Texte:
N'accepte rien sans preuve. Qu'en pensez-vous ?
Extrait du document
«
THÈMES DE RÉFLEXION
• Qu'est-ce que la preuve ? Selon E.
Goblot, Traité de logique, p.
21, c'est « un fait purement intellectuel, ou un
ensemble de faits purement intellectuels, qui est la condition suffisante d'un autre fait intellectuel ».
Autrement dit,
une preuve est une raison logique d'adhérer à une proposition.
— D'où « N'accepte rien sans preuve » ne signifierait-il pas que toute acceptation doit être passée sous le joug de
l'intelligible logique, et entre autres ne renverrait-il pas à une certaine conception du vrai ?
Cf.
Goblot : « La vérité est indépendante du caractère, de la volonté, du sentiment, des passions : toutes les
conditions de l'idée vraie se trouvent dans les seules idées.
»
• Peut-on tout prouver ?
— La preuve par déduction (par exemple en mathématique) suppose des principes premiers indémontrables (cf.
par
exemple les axiomes).
— La preuve par induction suppose — en aval comme en amont — des données empiriques qui sont objet de
constatation mais non de preuve.
— Peut-on parler de preuve en morale ?
Les jugements de valeur sont certes susceptibles d'une certaine justification, mais sont-ils justifiables de la preuve
au sens rigoureux du terme ?
• Que peut signifier exactement l'exigence de la preuve ? (Cf.
la problématique nietzschéenne à ce sujet.)
— Tenter de démontrer les principes mêmes de la démonstration ne serait-ce pas tomber dans la grave faute
(précisément logique!) de « la pétition de principe » (puisque l'on devrait mettre en œuvre dans la démonstration ce
qui est précisément à démontrer) ?
— Volonté de puissance, tome I, 1.
I, § 114 : « Est vrai, ce qui peut être démontré »...
« C'est une définition
arbitraire du mot « vrai », elle ne peut pas se démontrer.
C'est comme si on disait simplement : « Cela doit passer
pour vrai, cela doit s'appeler le vrai...

Données fournies:
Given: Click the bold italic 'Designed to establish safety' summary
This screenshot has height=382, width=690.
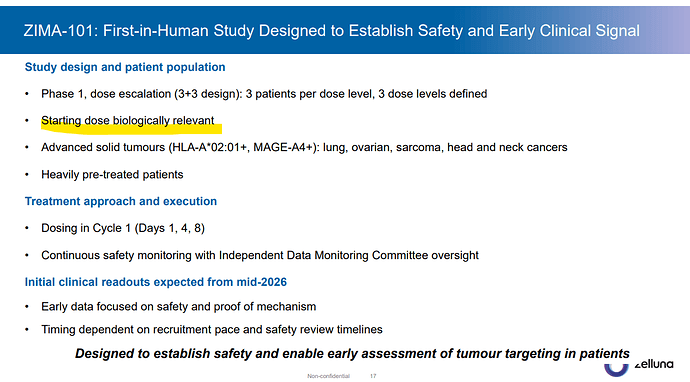Looking at the screenshot, I should (x=352, y=353).
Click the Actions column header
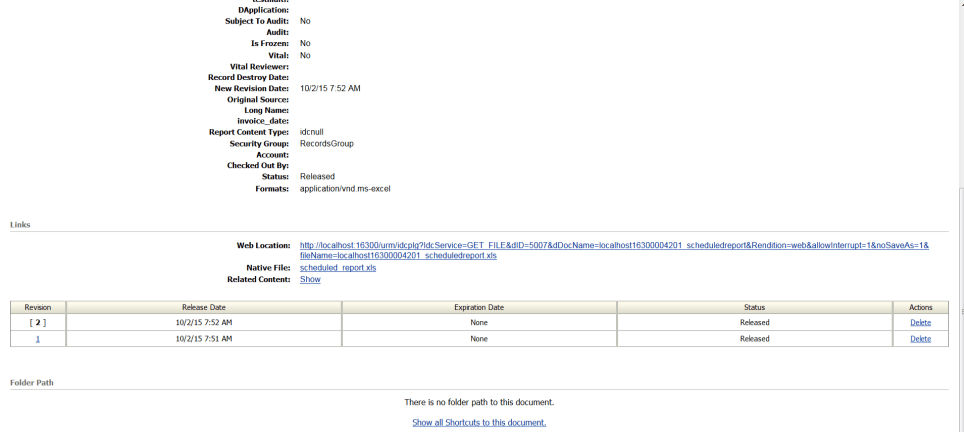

Exercice: D'après le texte sur la preuve, sur quoi repose la preuve par déduction ? Les lignes constituent un matériau distinct du texte.

Réponse complète: La preuve par déduction suppose des principes premiers indémontrables, par exemple les axiomes.